The new recommendations guide women on when and how frequently they should be tested using the two current types of cervical cancer screening: cervical cytology, more commonly known as the Pap smear or Pap test, and HPV testing.
Summary of the new recommendations
- No Pap tests in women younger than age 21, where previous recommendations advised women to begin screening as soon as they became sexually active
- Pap tests every 3 years, rather than annually, for women ages 21 to 29
- Pap test and HPV testing every 5 years, or pap test alone every 3 years, for women ages 30 to 65
- No testing for women over 65-years-old who are at average risk and who have had consistent, normal screening test results
- After a hysterectomy, no screening is needed if there is no history of cervical dysplasia and the cervix has been removed
- No change in guidelines for HPV vaccination
Why the changes?
These recommendations reflect a delicate balance between benefits and harms, ensuring that women still reap the benefits of early detection while minimizing the risk of overtreatment.

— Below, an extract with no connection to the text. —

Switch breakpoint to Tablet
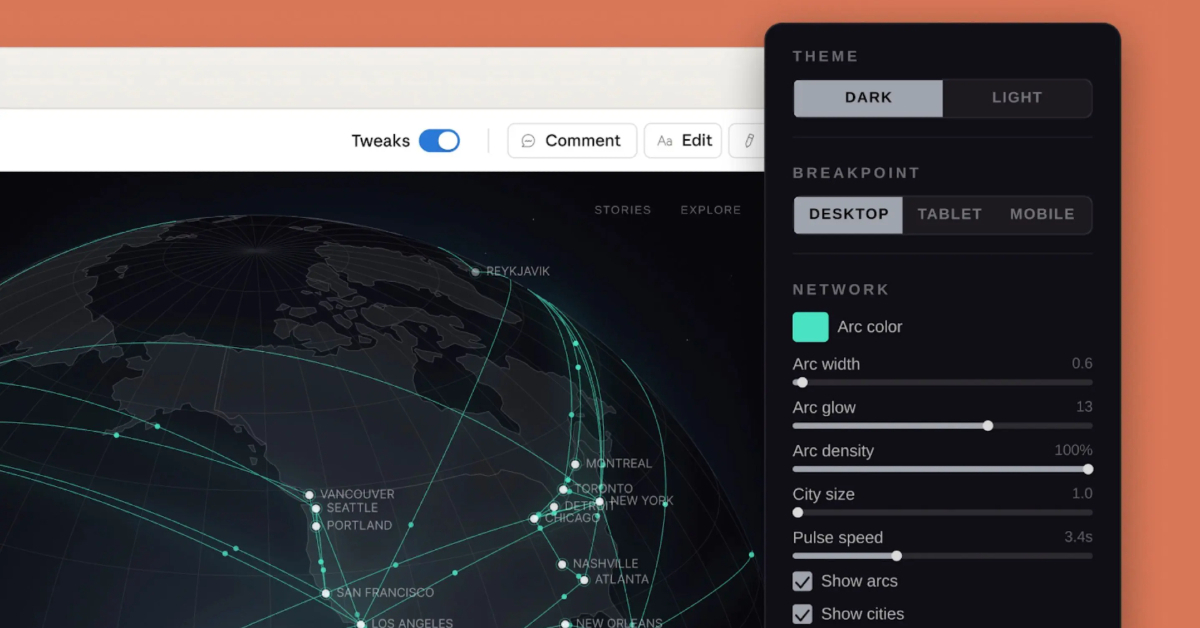[949, 214]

We now know that it takes several years for human papillomavirus (HPV), the infection that is responsible for nearly all cervical cancers, to develop into cervical dysplasia or cancer. Furthermore, many women who have HPV may clear the infection naturally in a few years. Annual testing may lead to unnecessary treatment - and unnecessary side effects – of early lesions and abnormalities that may never pose any harm.
One size does not fit all when it comes to cancer screening
It’s important to note that these recommendations are for women at average risk of developing cervical cancer. Those at high risk, such as women with prior abnormal pap smears, organ transplants or those with HIV, may need to follow a different screening schedule. Every woman should talk with her doctor about her individual screening needs.